▸ WHAT THE EXERCISE ASKS:
For the entries below, copy exactly the line that contains "Skriva bra rådgivningsbrev (71, 2247)" through the line that contains "Entertainment (356, 1901)", both ends included, and exclude all pictures.

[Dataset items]

:::::

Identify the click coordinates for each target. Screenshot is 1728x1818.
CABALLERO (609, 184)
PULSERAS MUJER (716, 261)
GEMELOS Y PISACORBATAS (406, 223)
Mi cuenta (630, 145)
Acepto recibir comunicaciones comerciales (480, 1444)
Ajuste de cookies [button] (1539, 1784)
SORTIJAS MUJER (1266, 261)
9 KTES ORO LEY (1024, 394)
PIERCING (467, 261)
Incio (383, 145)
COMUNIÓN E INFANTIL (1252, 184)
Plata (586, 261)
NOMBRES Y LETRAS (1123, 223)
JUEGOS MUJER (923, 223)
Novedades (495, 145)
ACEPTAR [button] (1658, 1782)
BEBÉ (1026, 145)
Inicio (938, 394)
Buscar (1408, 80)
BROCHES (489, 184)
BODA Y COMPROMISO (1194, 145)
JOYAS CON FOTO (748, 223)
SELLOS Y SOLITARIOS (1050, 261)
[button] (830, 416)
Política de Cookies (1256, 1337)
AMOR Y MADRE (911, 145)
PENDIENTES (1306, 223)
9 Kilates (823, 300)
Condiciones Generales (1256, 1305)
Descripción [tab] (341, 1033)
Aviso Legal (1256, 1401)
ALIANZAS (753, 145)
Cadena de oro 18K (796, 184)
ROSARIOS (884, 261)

:::::

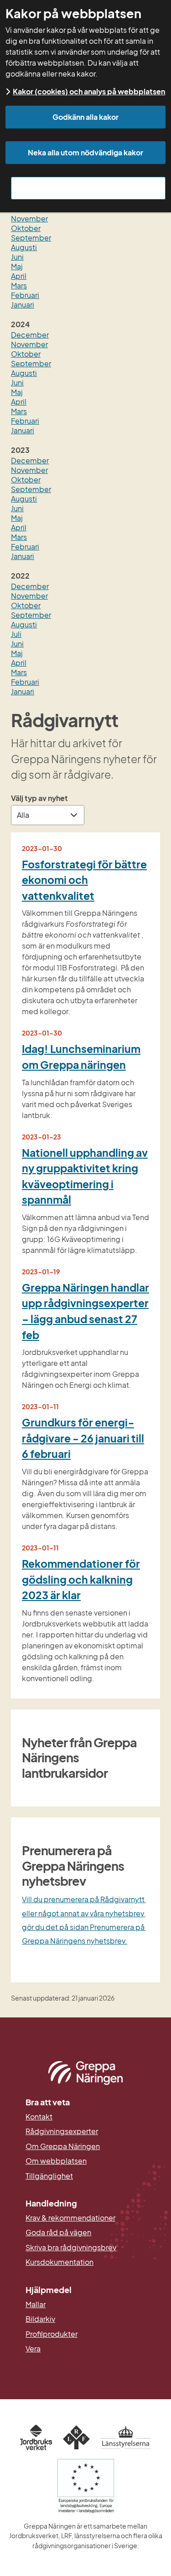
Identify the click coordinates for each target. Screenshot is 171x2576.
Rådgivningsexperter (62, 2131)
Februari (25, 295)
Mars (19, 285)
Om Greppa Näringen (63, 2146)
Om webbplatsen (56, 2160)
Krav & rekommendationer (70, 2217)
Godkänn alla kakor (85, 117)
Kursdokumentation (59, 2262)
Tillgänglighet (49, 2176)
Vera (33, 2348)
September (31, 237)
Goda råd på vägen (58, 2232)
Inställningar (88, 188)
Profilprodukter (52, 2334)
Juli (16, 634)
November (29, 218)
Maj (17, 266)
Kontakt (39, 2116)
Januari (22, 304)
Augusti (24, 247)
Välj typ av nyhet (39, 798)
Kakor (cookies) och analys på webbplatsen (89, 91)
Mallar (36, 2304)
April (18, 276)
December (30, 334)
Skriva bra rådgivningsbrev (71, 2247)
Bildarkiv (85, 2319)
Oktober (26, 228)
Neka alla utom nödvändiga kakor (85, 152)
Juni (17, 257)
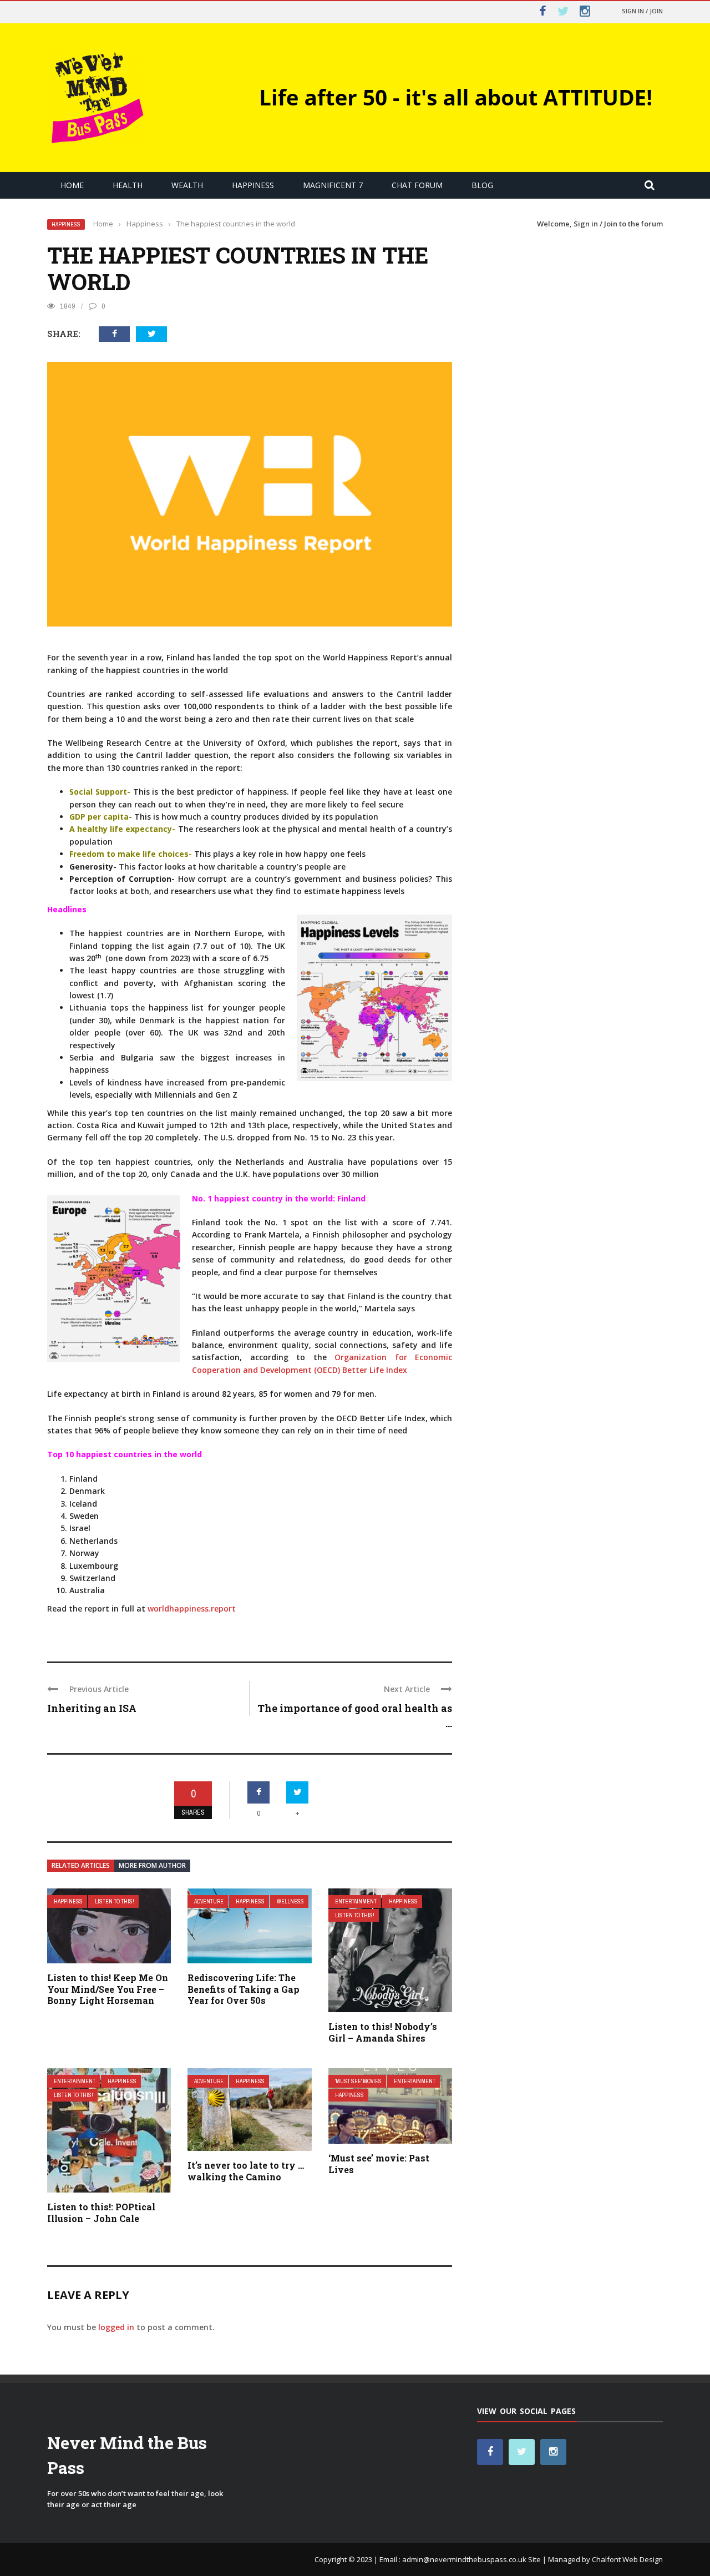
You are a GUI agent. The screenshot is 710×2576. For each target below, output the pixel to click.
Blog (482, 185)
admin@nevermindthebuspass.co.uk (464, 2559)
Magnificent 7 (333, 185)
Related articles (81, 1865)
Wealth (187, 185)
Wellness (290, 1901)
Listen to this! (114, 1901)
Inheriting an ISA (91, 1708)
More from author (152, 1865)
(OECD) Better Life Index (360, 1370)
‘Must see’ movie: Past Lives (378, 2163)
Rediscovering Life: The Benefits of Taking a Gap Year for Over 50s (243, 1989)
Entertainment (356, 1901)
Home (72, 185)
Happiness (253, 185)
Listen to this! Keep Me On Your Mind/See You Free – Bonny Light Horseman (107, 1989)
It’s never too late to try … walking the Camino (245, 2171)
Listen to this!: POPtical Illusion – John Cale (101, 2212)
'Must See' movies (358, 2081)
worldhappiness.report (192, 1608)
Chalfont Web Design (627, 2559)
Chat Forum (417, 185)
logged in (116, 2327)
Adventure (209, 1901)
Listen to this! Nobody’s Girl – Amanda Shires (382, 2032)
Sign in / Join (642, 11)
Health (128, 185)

:::::

▸ ANSWER FOR THIS EXERCISE:
Skriva bra rådgivningsbrev (71, 2247)
Bildarkiv (85, 2319)
Oktober (26, 228)
Neka alla utom nödvändiga kakor (85, 152)
Juni (17, 257)
You are a GUI agent. The screenshot is 710×2576. For each target below, output the pixel to click.
Blog (482, 185)
admin@nevermindthebuspass.co.uk (464, 2559)
Magnificent 7 (333, 185)
Related articles (81, 1865)
Wealth (187, 185)
Wellness (290, 1901)
Listen to this! (114, 1901)
Inheriting an ISA (91, 1708)
More from author (152, 1865)
(OECD) Better Life Index (360, 1370)
‘Must see’ movie: Past Lives (378, 2163)
Rediscovering Life: The Benefits of Taking a Gap Year for Over 50s (243, 1989)
Entertainment (356, 1901)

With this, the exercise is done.